Is \(\frac{x + y}{2}\) an integer?

First of all, notice that we are NOT told that \(x\) and \(y\) are integers.

(1) \(|x| = \sqrt {y^2}\)

\(|x| = |y|\). So, \(x=-y\) or \(x=y\). If \(x=-y\), then \(\frac{x + y}{2}=\frac{-y + y}{2}=0=integer\) but if \(x=y\), then \(\frac{x + y}{2}=\frac{x + x}{2}=x\), which will be an integer if \(x\) is an integer but won't be an integer if \(x\) is not an integer. Not sufficient.

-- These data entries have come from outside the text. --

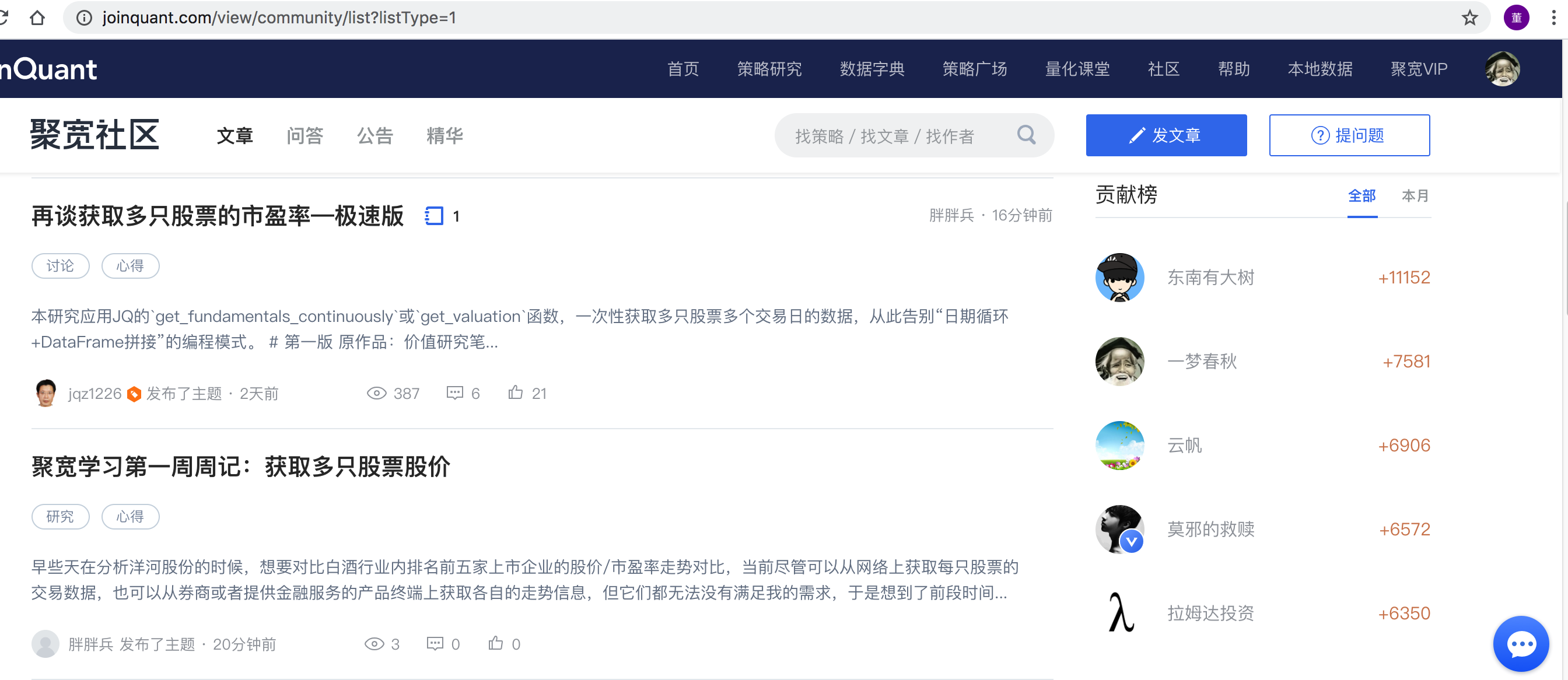Click the 发文章 button
The height and width of the screenshot is (680, 1568).
(x=1166, y=135)
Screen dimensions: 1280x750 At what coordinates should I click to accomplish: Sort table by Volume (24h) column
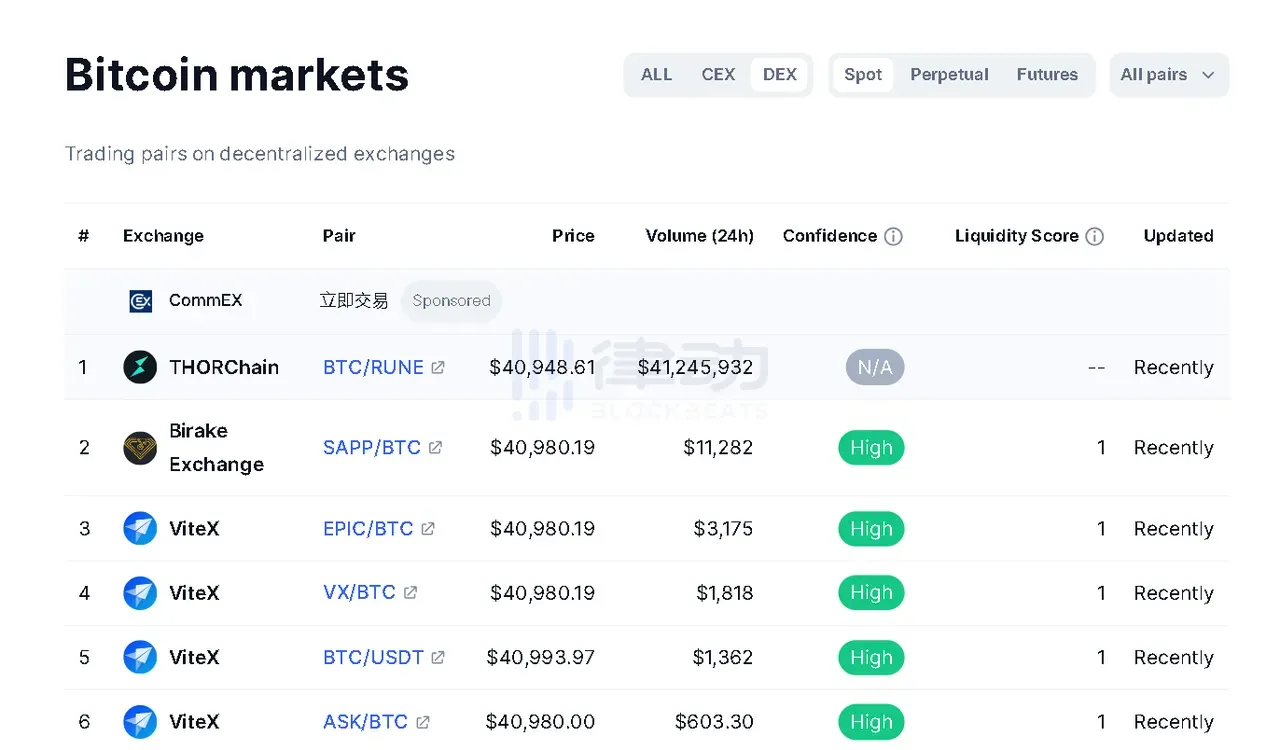click(x=700, y=236)
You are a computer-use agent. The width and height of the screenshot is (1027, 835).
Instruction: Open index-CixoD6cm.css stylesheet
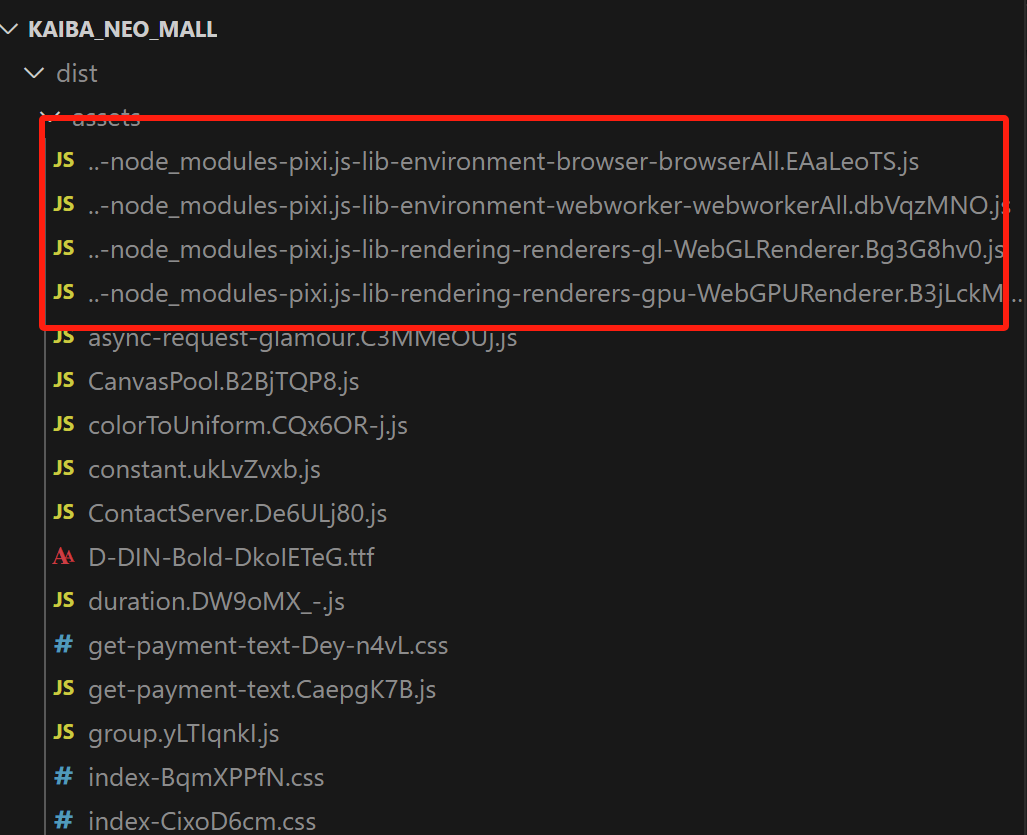point(201,822)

(2) \(xy = 9\). If \(x=y=3\), then \(\frac{x + y}{2}=\frac{3 + 3}{2}=3=integer\) but if \(x=\frac{1}{3}\) and \(y=27\), then \(\frac{x + y}{2} \neq integer\)

(1)+(2) If from (1) \(x=-y\), then from (2) we'll have \(-x^2=9\), which is the same as \(x^2=-9\) but this is not possible (the square of a number cannot be negative). Thus, it must be true that \(x=y\), so \(x^2=9\), which gives \(x=y=3\) or \(x=y=-3\). In any case \(\frac{x + y}{2}=integer\). Sufficient.


Answer: C.


Hi Bunuel,

What if x = y = sqrt(9) ?

then (x+y)/2 wont be an integer?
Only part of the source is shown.